Your task is to restate exactly the lines from the one holding "Best Android antivirus (234, 2510)" to the end of the entries below, inclusive.

══ INFORMATION SUPPLIED ══

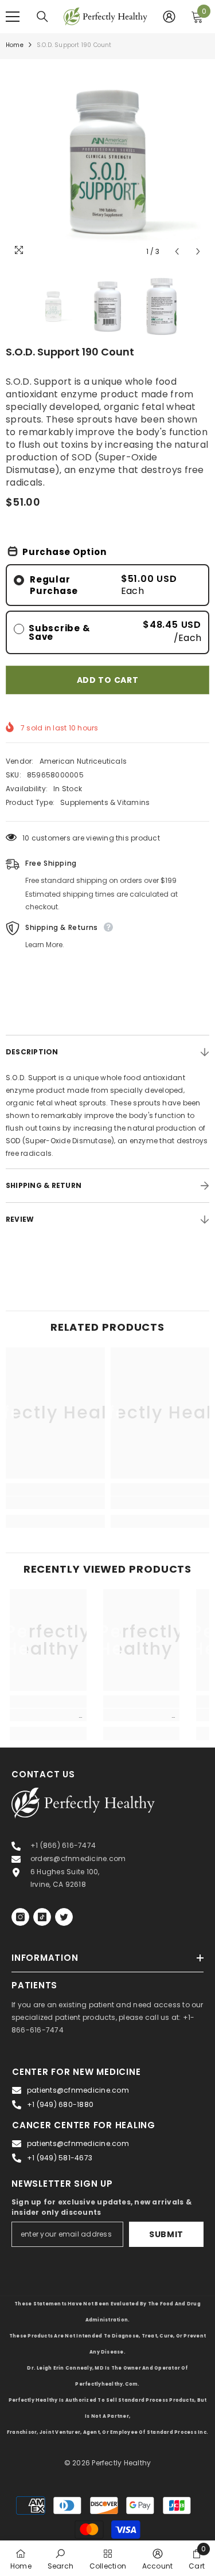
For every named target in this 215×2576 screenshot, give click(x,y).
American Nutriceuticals (83, 761)
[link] (55, 1502)
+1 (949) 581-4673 (59, 2158)
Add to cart (108, 680)
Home (15, 45)
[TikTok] (42, 1917)
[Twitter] (64, 1917)
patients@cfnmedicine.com (78, 2090)
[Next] (198, 251)
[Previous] (177, 251)
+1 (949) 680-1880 (60, 2104)
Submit (166, 2234)
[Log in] (169, 16)
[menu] (12, 17)
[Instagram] (20, 1917)
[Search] (42, 17)
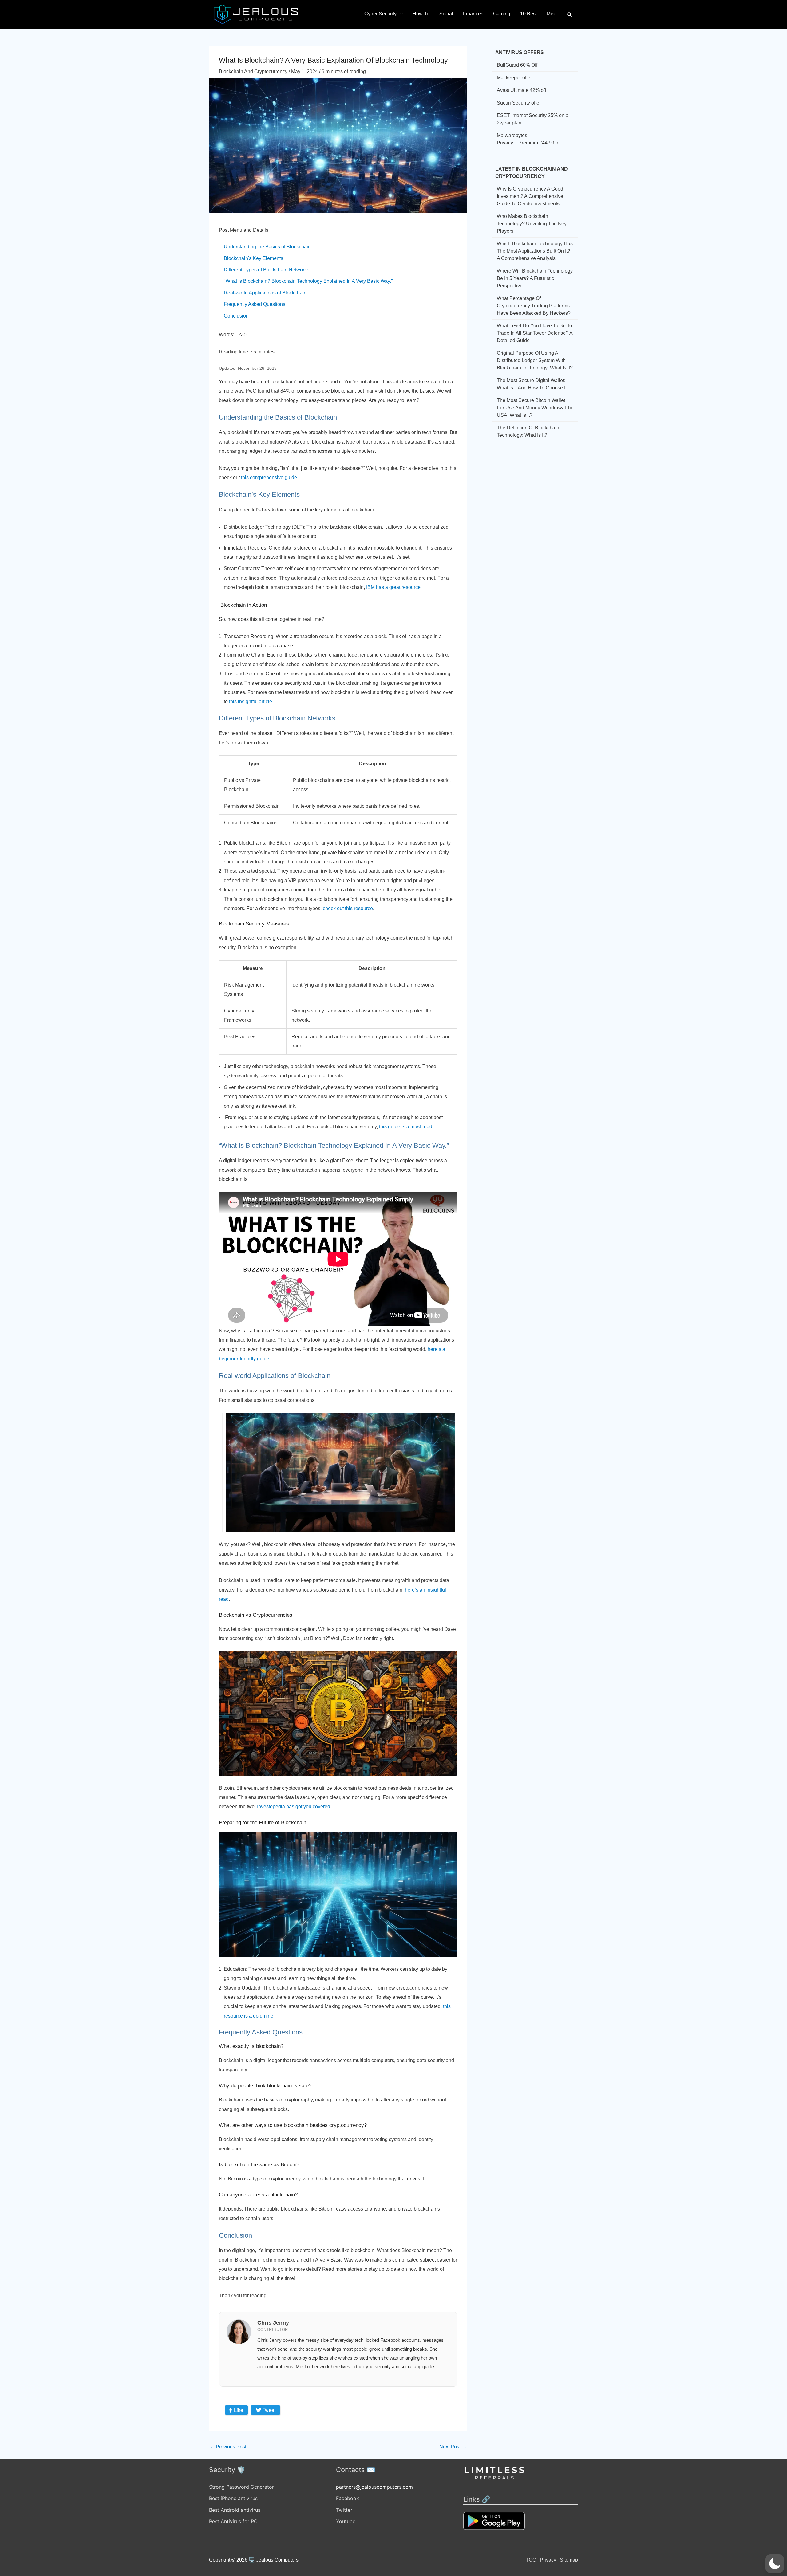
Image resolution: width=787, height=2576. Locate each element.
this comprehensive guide (269, 477)
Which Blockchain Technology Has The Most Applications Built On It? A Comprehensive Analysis (535, 251)
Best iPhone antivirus (233, 2498)
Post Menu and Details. (244, 230)
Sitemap (569, 2559)
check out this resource (348, 908)
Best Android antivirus (234, 2510)
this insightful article (250, 701)
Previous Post (228, 2446)
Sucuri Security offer (519, 102)
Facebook (347, 2498)
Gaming (501, 13)
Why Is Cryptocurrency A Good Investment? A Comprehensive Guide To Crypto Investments (530, 196)
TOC (531, 2559)
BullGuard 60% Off (517, 65)
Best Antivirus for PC (233, 2521)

═══

- **RESPONSE TO THIS TASK**:
Best Android antivirus (234, 2510)
this insightful article (250, 701)
Previous Post (228, 2446)
Sucuri Security offer (519, 102)
Facebook (347, 2498)
Gaming (501, 13)
Why Is Cryptocurrency A Good Investment? A Comprehensive Guide To Crypto Investments (530, 196)
TOC (531, 2559)
BullGuard 60% Off (517, 65)
Best Antivirus for PC (233, 2521)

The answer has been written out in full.